The relationship among attributions, emotions, and interpersonal styles of staff working with clients with intellectual disabilities and challenging behavior.
Blaming the client predicts cold, controlling staff style, but the path runs around emotions, not through them—train staff to re-frame cause, not just to calm down.
01Research in Context
What this study did
The team asked support staff how they think and feel about clients who show severe behavior.
They used a paper survey. Staff rated what causes the behavior and how they react inside.
The goal was to see if blaming the client leads to bad feelings, and if those feelings shape how staff treat the client.
What they found
Staff who said "the client does it on purpose" also reported more anger and less warmth.
Yet the emotions did not carry the blame into action. Attributions linked straight to style, skipping the mood middle step.
In short, thoughts drive style; feelings ride along but do not steer.
How this fits with other research
Lambrechts et al. (2009) saw the same blame-emotion link, but they also found the chain breaks when you watch real shifts in staff behavior. The new data confirm the break.

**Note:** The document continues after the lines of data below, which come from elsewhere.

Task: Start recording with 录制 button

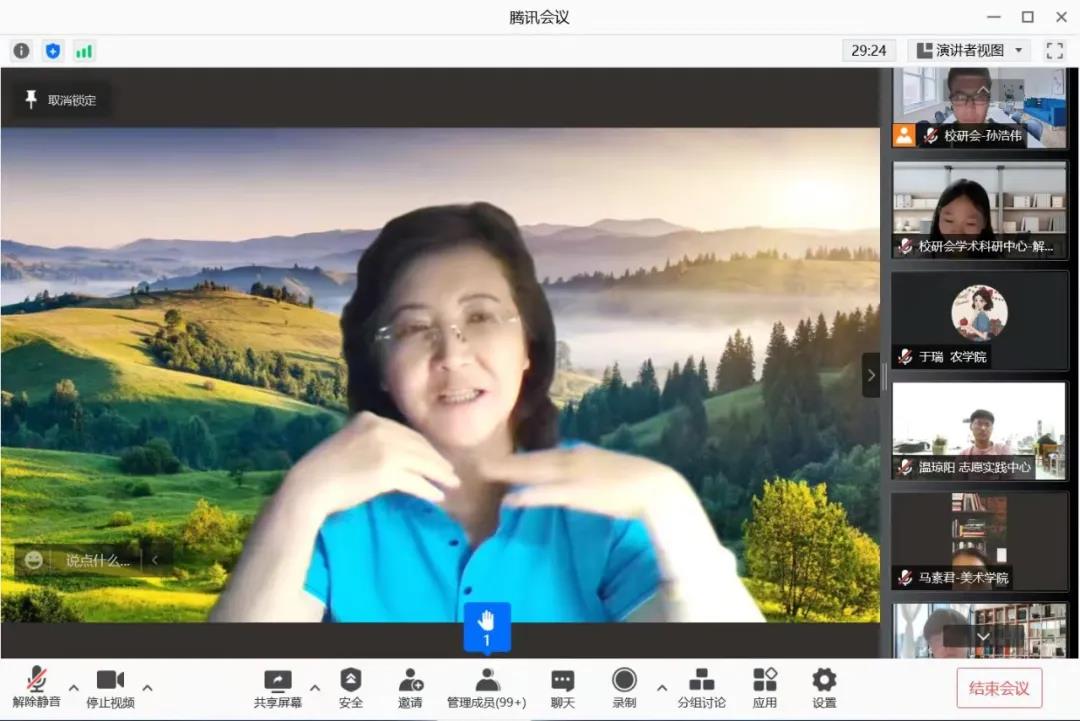Action: (624, 688)
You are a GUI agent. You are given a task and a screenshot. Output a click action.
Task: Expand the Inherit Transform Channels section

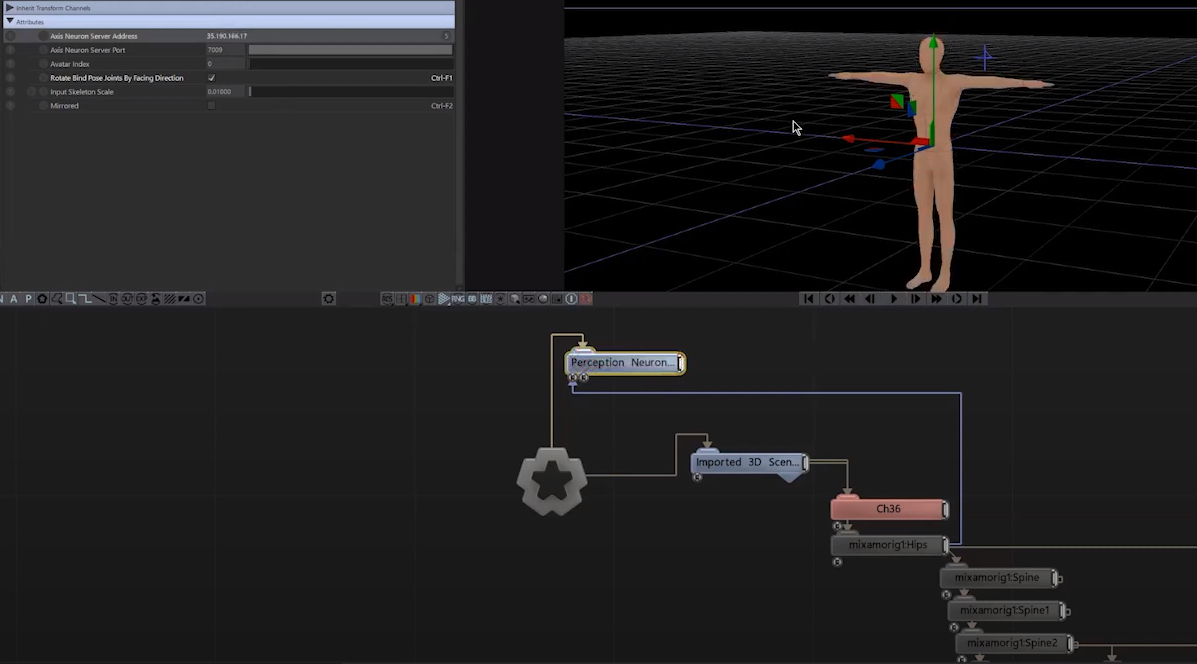coord(10,8)
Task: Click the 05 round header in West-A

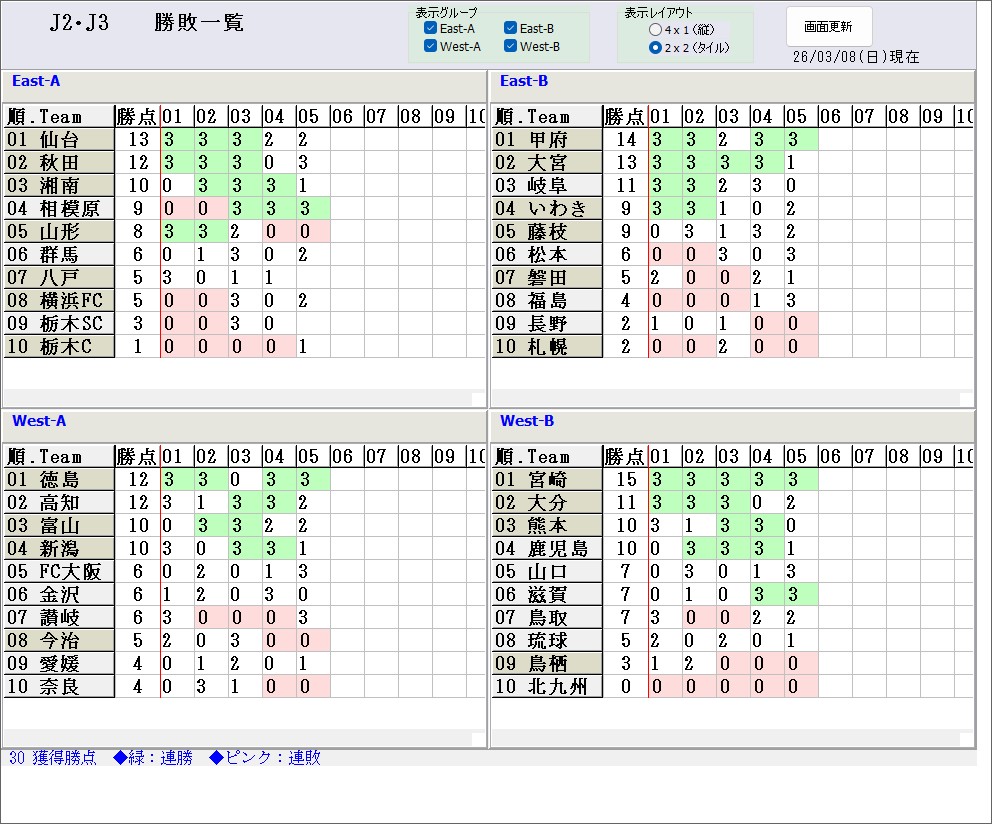Action: pos(308,457)
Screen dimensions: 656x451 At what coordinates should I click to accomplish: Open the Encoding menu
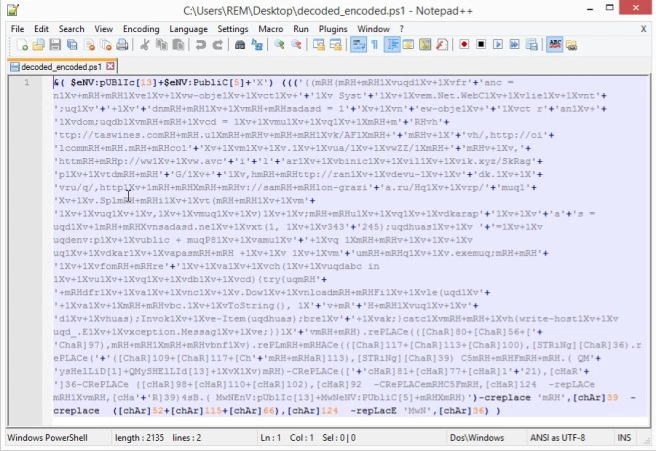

Eisenhower et al. (2006) already showed emotion did not predict willingness to help. Griffith et al. (2012) echo that null result, so the pattern holds across years.
Koegel et al. (2014) looked at mothers, not staff. For moms, blaming the child did lower warmth. The difference warns us: parent attributions work differently than paid carer attributions.
Why it matters
Stop hoping a pep-talk that calms feelings will fix staff style. Go after the thought first. Add brief attribution re-frame moments to your in-service: "Client behavior is communication, not defiance." Track if staff then use more praise and less command. One slide, one role-play, one week of data—start Monday.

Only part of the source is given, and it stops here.